Neovascularization of the Optic Disc: What Is the Origin of the Blood Flow?

Arch Ophthalmol. 1998;116(12):1694. doi:10.1001/archopht.116.12.1694

A 28-YEAR-OLD white man with type 1 diabetes mellitus of approximately 19 years' duration was seen for evaluation of decreased visual acuity of 5 days' duration. His visual acuity was 20/100 OU. Ophthalmic examination revealed rubeosis but no neovascularization of the angle in the anterior segment of the right eye and more extensive rubeosis and neovascularization of the angle in the anterior segment of the left eye.
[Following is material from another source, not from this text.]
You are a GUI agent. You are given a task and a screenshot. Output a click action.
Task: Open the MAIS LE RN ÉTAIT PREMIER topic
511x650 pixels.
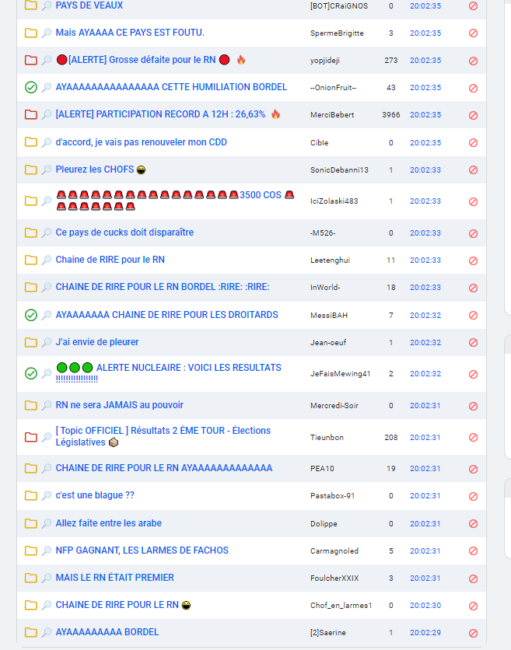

Dilated ophthalmoscopic testing revealed extensive neovascularization of the optic disc (NVD), neovascularization elsewhere, and clinically significant macular edema in each eye. Extensive NVD is shown in the left eye (Figure 1). Fluorescein angiography was performed in preparation for treatment of his clinically significant macular edema and proliferative diabetic retinopathy. At 11 and 12 seconds after injection of fluorescein (Figure 2 and Figure 3), the angiogram shows early filling of the NVD in his left eye. Neovascularization of the optic disc clearly fills prior to filling of the retinal arteries, with the latter occurring at 14 seconds (Figure 4). The patient underwent panretinal and focal laser photocoagulation in each eye.